Every record that follows should be written out again without any change.

══ Records supplied ══

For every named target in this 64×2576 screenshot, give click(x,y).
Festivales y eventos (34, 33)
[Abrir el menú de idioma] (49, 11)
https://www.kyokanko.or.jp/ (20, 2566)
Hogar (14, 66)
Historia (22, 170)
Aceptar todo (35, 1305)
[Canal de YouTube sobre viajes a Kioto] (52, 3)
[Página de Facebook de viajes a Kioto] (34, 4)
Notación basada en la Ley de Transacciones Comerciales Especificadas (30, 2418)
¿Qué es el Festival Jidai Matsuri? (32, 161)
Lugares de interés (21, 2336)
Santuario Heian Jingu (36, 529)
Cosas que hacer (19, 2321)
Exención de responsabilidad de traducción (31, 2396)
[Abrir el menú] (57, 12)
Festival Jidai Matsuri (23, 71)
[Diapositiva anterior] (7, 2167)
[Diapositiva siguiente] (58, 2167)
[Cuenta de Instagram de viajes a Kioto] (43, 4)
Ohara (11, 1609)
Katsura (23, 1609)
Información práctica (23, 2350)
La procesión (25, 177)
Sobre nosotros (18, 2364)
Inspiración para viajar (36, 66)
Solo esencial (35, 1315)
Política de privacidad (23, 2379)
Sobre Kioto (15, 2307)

═══

• [Your solution]
For every named target in this 64×2576 screenshot, give click(x,y).
Festivales y eventos (34, 33)
[Abrir el menú de idioma] (49, 11)
https://www.kyokanko.or.jp/ (20, 2566)
Hogar (14, 66)
Historia (22, 170)
Aceptar todo (35, 1305)
[Canal de YouTube sobre viajes a Kioto] (52, 3)
[Página de Facebook de viajes a Kioto] (34, 4)
Notación basada en la Ley de Transacciones Comerciales Especificadas (30, 2418)
¿Qué es el Festival Jidai Matsuri? (32, 161)
Lugares de interés (21, 2336)
Santuario Heian Jingu (36, 529)
Cosas que hacer (19, 2321)
Exención de responsabilidad de traducción (31, 2396)
[Abrir el menú] (57, 12)
Festival Jidai Matsuri (23, 71)
[Diapositiva anterior] (7, 2167)
[Diapositiva siguiente] (58, 2167)
[Cuenta de Instagram de viajes a Kioto] (43, 4)
Ohara (11, 1609)
Katsura (23, 1609)
Información práctica (23, 2350)
La procesión (25, 177)
Sobre nosotros (18, 2364)
Inspiración para viajar (36, 66)
Solo esencial (35, 1315)
Política de privacidad (23, 2379)
Sobre Kioto (15, 2307)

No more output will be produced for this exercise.